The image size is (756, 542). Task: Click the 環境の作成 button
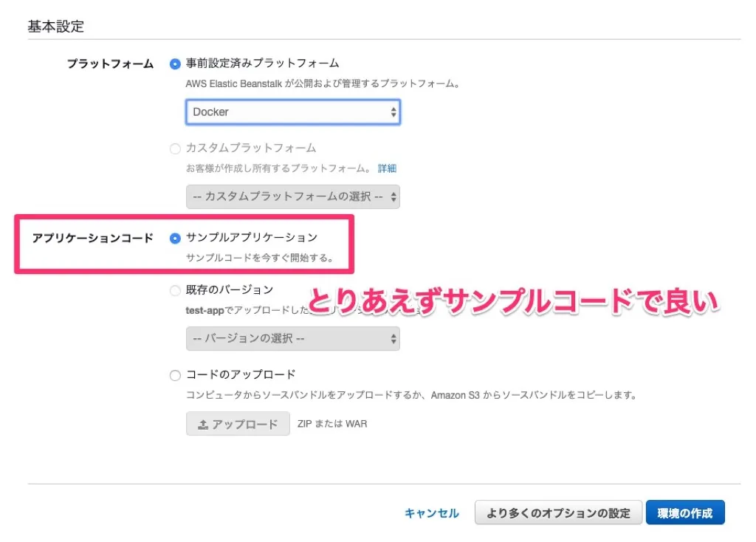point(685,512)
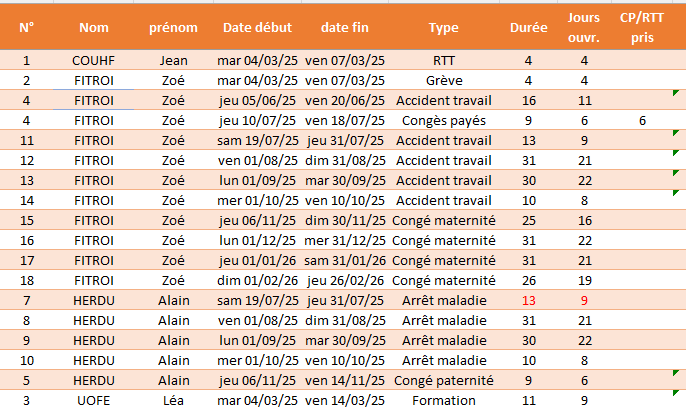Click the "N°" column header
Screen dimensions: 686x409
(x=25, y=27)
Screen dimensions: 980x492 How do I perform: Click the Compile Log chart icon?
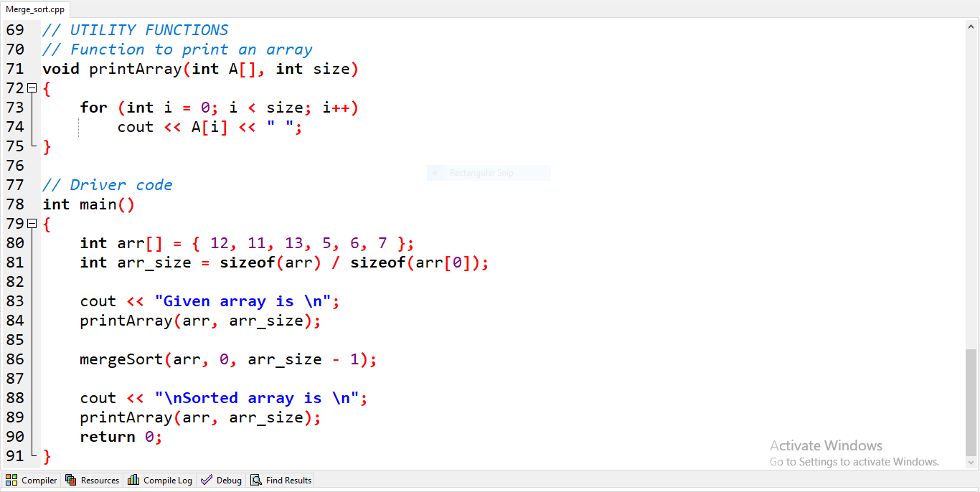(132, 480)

--

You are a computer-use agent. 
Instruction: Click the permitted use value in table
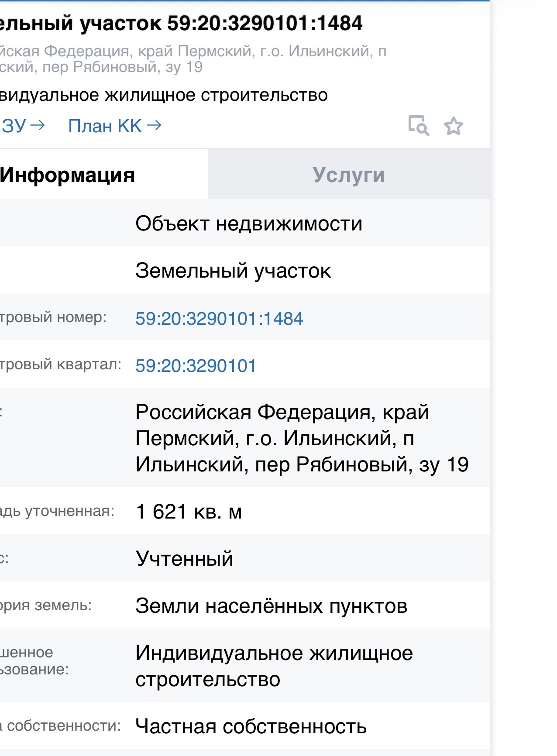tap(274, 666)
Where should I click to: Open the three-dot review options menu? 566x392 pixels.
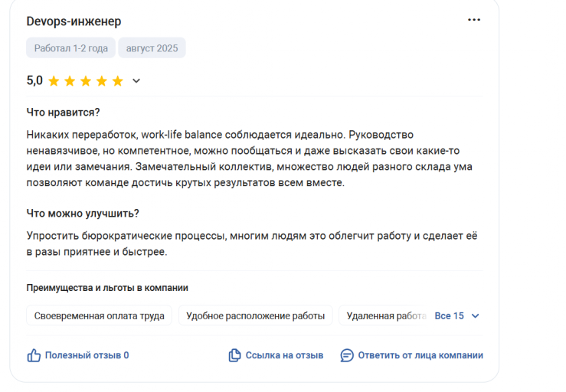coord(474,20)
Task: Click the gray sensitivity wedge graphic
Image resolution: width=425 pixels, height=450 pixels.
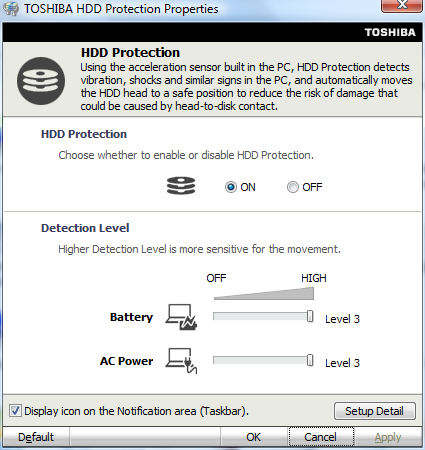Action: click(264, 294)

* * *

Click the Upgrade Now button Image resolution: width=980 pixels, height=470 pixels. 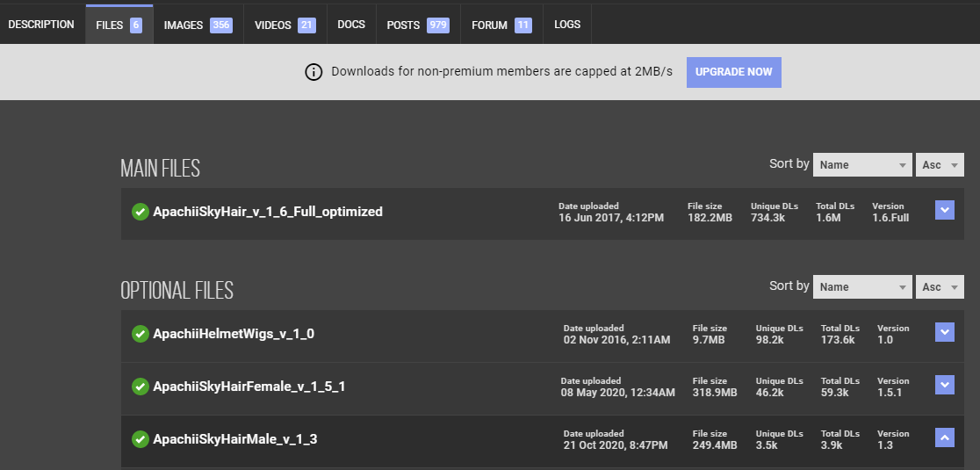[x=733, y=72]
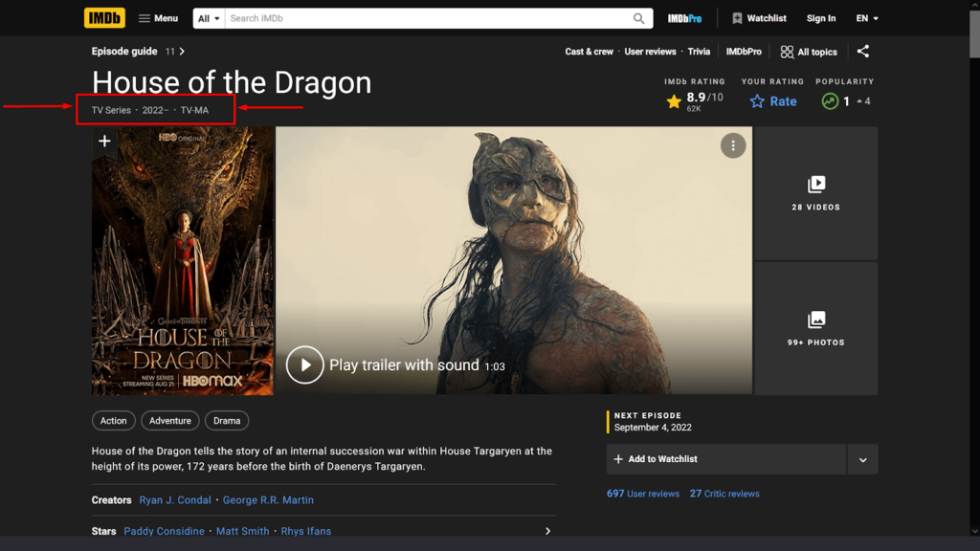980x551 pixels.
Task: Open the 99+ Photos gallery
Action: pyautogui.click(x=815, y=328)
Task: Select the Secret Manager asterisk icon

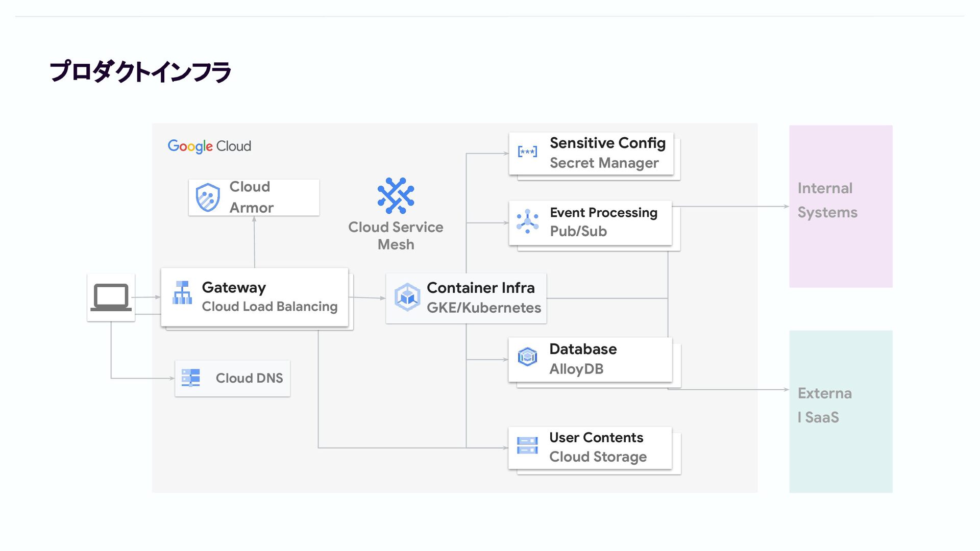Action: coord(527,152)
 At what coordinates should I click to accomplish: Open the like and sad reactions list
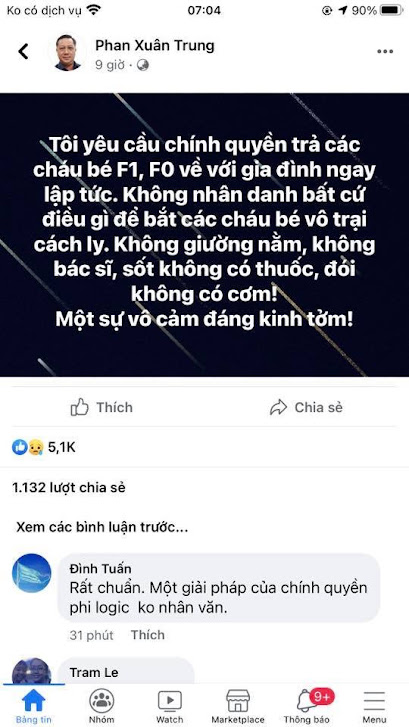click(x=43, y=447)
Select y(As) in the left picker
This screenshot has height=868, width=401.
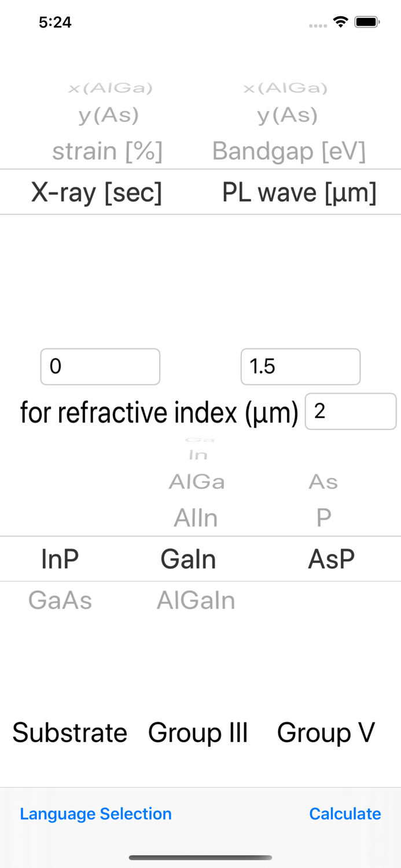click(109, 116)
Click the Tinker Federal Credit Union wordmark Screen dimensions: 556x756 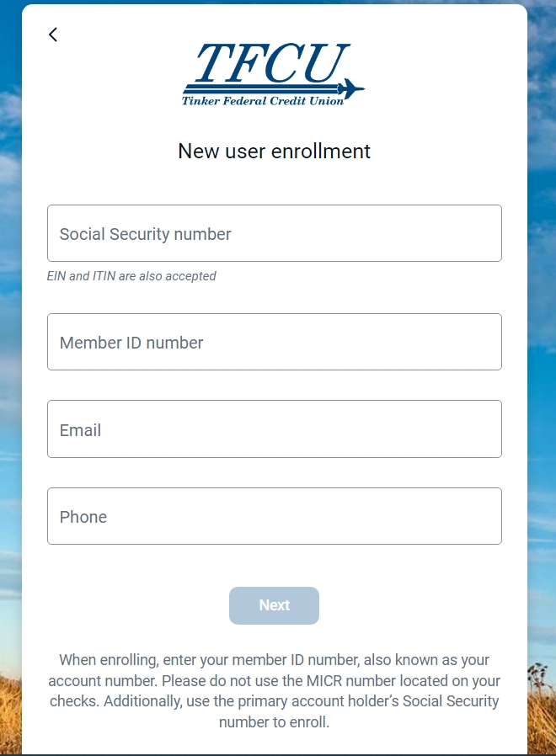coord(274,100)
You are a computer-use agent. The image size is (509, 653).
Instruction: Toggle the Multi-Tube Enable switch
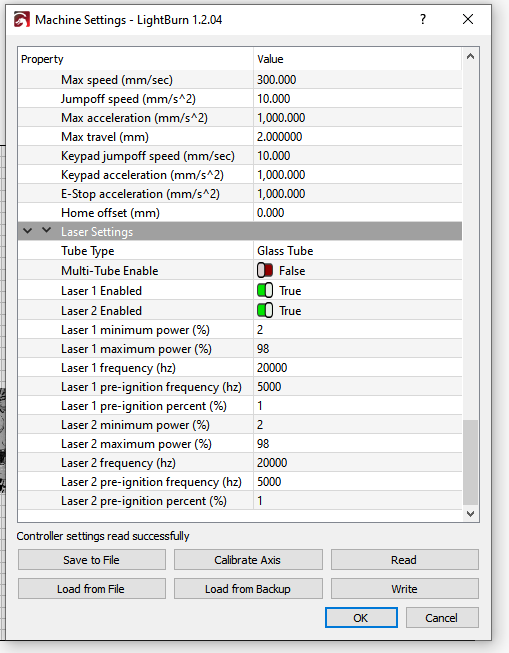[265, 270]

__Task instructions__
The lines you need are those containing "computer"; find them in the records and copy them.

__Task solution__
You are a computer-use agent. 
You are a computer-use agent. The image size is (509, 653).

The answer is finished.